The area around Valtice and neighbouring Lednice is a good example of how European nobility operated in the Middle Ages. There are two palaces here, both until the expulsion of Germans in 1945 owned by the Lichtenstein family, those of present-day Grand Duchy fame. Oh, and before 1945 they also owned some 1600 km2 of land in the Czech Republic alone, ten times the size of the present-day Principality of Lichtenstein.
The two palaces are seven kilometres apart. Why you need two of those, only seven kilometres apart, it beats me, but I suppose if you have so much money you don’t know what to do anymore, you build another palace in your own back garden. After all, at the hight of their power and influence, the Lichtensteins owned no less than 99 estates – one more, and they would be obliged to maintain a standing army serving the Habsburg emperor.
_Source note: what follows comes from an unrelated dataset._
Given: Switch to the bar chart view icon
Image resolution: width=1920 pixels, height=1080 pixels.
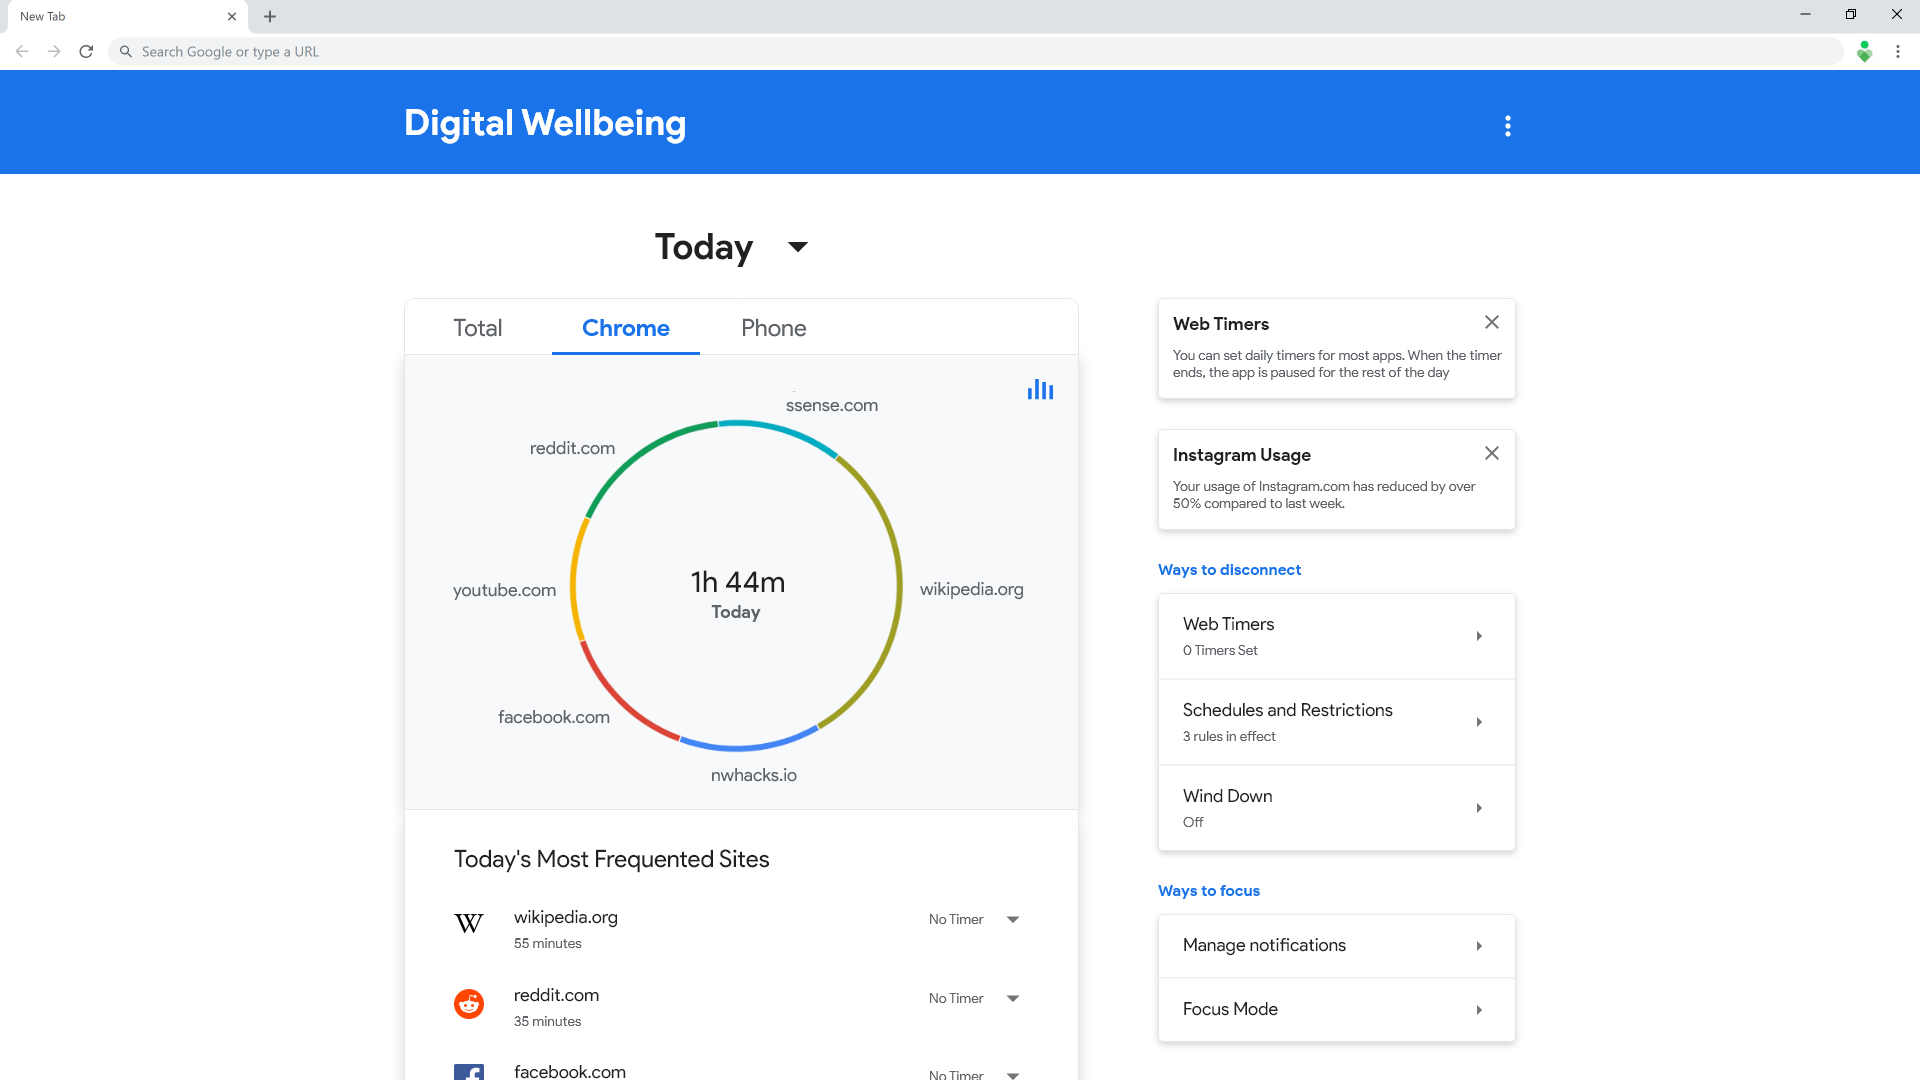Looking at the screenshot, I should pos(1040,390).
The folly doesn’t stop here. At one of the palaces, in Lednice, extravagantly refurbished in the 18th and 19th Centuries, there is not only a tropical plants house, a wrought-iron and glass structure full of palm trees and orchids, but also a huge park. In part, this constitutes the palace gardens, with beautiful flower beds and short-cropped hedges. But the larger share of the park is given over to an array of completely unnecessary structures, built by the Lichtensteins for personal entertainment and amusement: there is – showpiece – a 60 meter tall minaret, there is an aqueduct leading to nowhere, a castle ruin – built as a ruin! -, an exotic pavilion. But most of all, it is a pleasant walking area, around ponds, across deer-filled meadows and through forests.
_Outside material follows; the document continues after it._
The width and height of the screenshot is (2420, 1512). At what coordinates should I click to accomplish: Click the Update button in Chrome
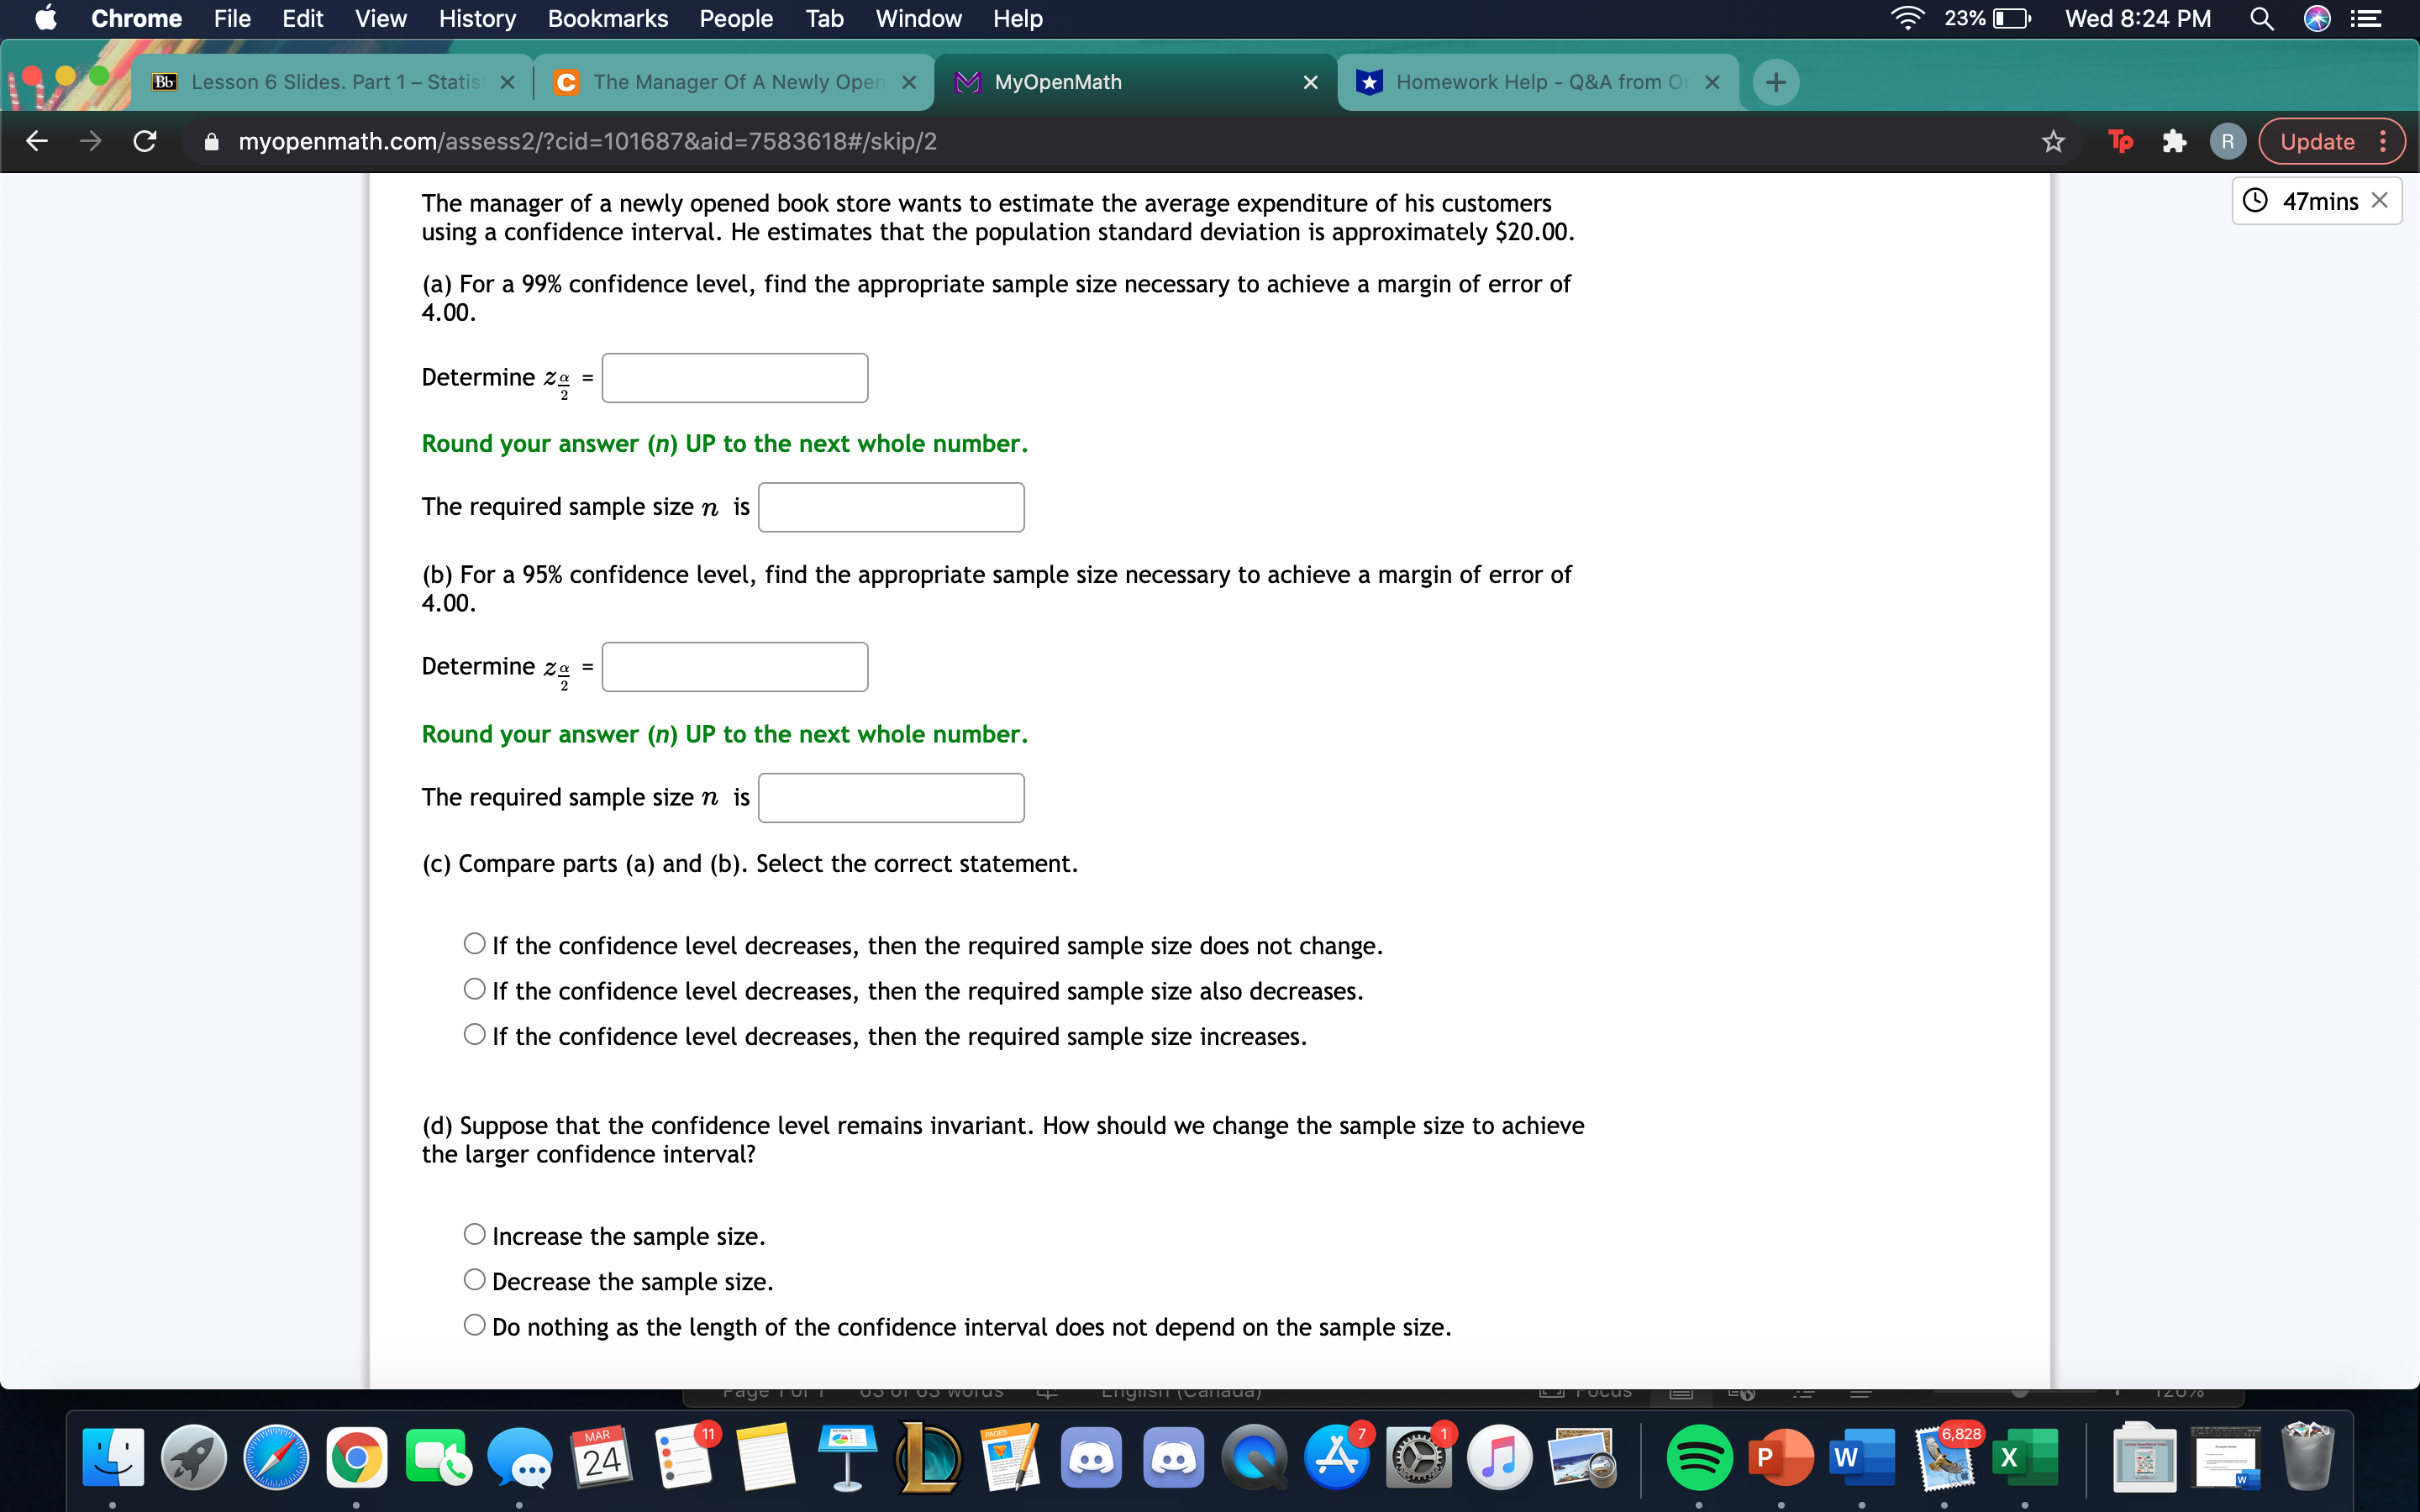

The palace in Valtice is equally extravagant, but without the park of follies. The palace is at the edge of town, which is nice in itself, with a large central square WITHOUT pastel-coloured medieval houses, but plenty of terraces linked to wine tasting opportunities – the reason we had chosen our accommodation in Valtice. Many of the wine bars are linked to specific wine producers, and can let you taste a range of different wines with the most fabulous grape names. There is the Rulandski Bile and the Rulandski Sede – Pinot Blanc and Gris, respectively -, the Ryzlink Rynsky (Rhine Riesling), Veltlinsky Zelene (Gruner Veltliner), as well as local grapes like Palava and Tramin and several others. The business model is clear: you buy a glass of wine per 10 or 20 cl, no freebies, no give-aways, even a piece of bread or a cracker needs to be paid for, in between the tasting. Obviously, we tried several – wines and wine bars -, but we were mostly unimpressed, by the nil-flexibility attitude in the wine bars, which is mostly about selling, not about making you appreciate the local product, and by the mostly mediocre quality of the wine. The Pinot Noir (Rulandski Modre) is perhaps the only drinkable exception. We even took a few bottles home.